Low Power Digital CMOS Buffer Systems for Driving Highly Capacitive Interconnect Lines

Radu M. Secareanu and Eby G. Friedman
Department of Electrical and Computer Engineering, University of Rochester, Rochester, NY 14627-0231

Abstract — A CMOS buffer system to drive highly capacitive interconnect lines with reduced power dissipation is presented. The speed of the proposed buffer system is equivalent to the speed of an optimal tapered buffer that drives an equivalent capacitive load, while the power dissipation and area are significantly reduced. The proposed buffer system also provides low switching noise and improved chip reliability by decreasing the likelihood of electromigration and on-chip hot spots.

I. INTRODUCTION

In modern high performance digital circuits, high interconnect resistance and capacitance have become an important factor in limiting performance. Multiple solutions for driving highly capacitive loads such as a High Drive (HD) buffer [1] or cascaded tapered buffers [2-6] have been proposed. Approaches for driving highly resistive RC lines have also been described in [7-11].

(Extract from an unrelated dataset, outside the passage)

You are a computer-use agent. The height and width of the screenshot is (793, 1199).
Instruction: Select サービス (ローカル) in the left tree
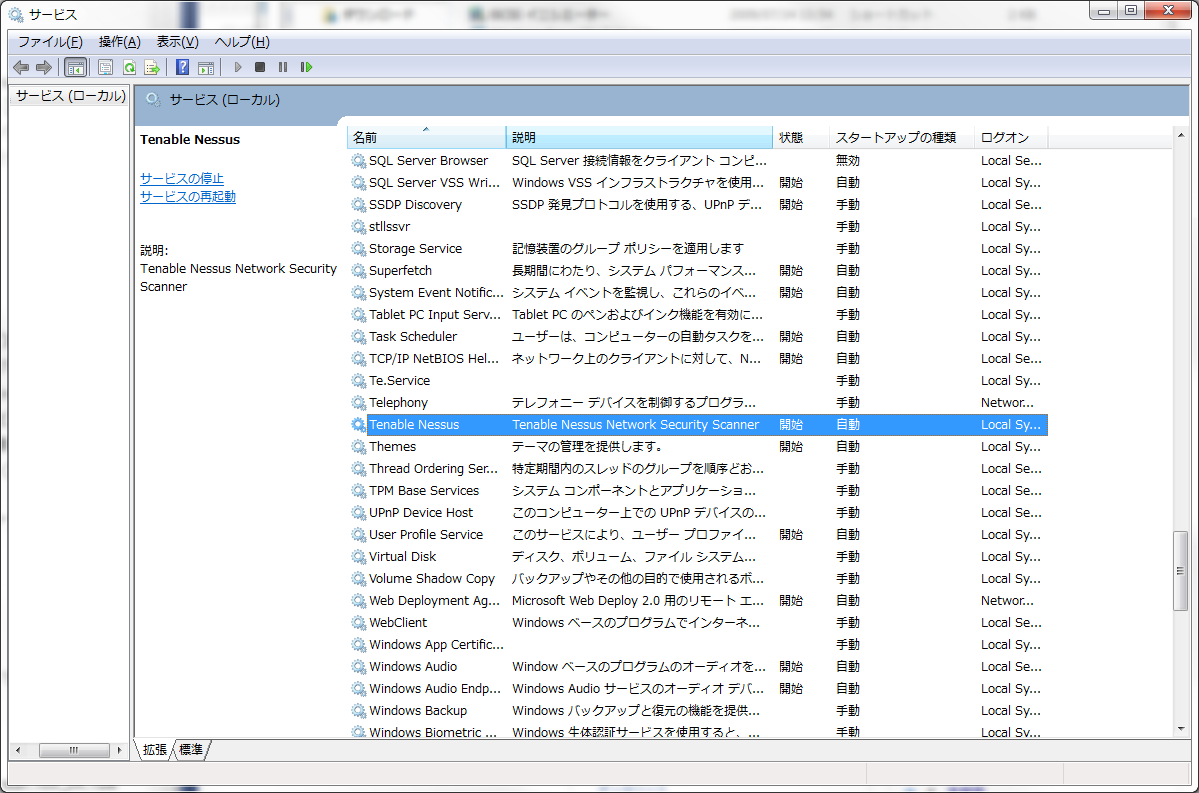point(70,96)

Power dissipation is an important limiting factor in the integration density. Deep submicrometer (DSM) technologies and high yields permit the integration of millions of transistors. One primary limitation to increasing integration density, however, is the on-chip power dissipation.

Fig. 1. Transistor-level schematic of a six stage CMOS tapered buffer

The on-chip interconnect also represents a major source of power dissipation. Typically, the highly capacitive interconnect lines are driven by tapered buffer systems, as shown in Fig. 1. An optimally sized tapered buffer to minimize delay has a tapering factor of \( \epsilon = 2.73 \) [3-5]. Practically, a useful tapering factor is between three and four [5].

There are two primary capacitive elements that induce on-chip power dissipation, the capacitive load of the buffer \( C_L \) and the internal capacitance of the buffer \( C_{int} \) which is the gate capacitances plus the junction capacitances of each transistor. The junction capacitances are a small fraction of the total gate capacitances, particularly for the transistor sizes considered in this paper, and are therefore neglected. Accordingly, a tapered buffer driving a capacitive line dissipates a total power \( P_{tb} \) given by

\[
P_{tb} = (C_L + C_{int}) V^2 f,
\]

where \( V \) is the voltage swing at the output of each stage of the buffer (typically \( V_{DD} \)) and \( f \) is the switching frequency. The proposed buffer system reduces the total power dissipation required to drive a capacitive load by reducing the internal capacitance of the buffer, \( C_{int} \).

A detailed description of the operation of the proposed buffer circuit system with an emphasis on the process in which the power dissipation is reduced and distributed in time is presented in Section II. Simulations that characterize the performance of the proposed buffer system are described in Section III. Finally, some conclusions are presented in Section IV.

II. OPERATION OF THE BUFFER SYSTEM

The basic objective of this paper is to present a buffer system that provides the same speed as a tapered buffer (optimized for speed) while providing a significant savings in dissipated power. To achieve this goal, an HD buffer [1] optimized for power is used to drive the same capacitive load as an (optimal speed) tapered buffer. The output signal of the HD buffer optimized for power is restored by an HDR buffer [11] which drives the logic gates. A block level schematic of the proposed buffer system is shown in Fig. 2.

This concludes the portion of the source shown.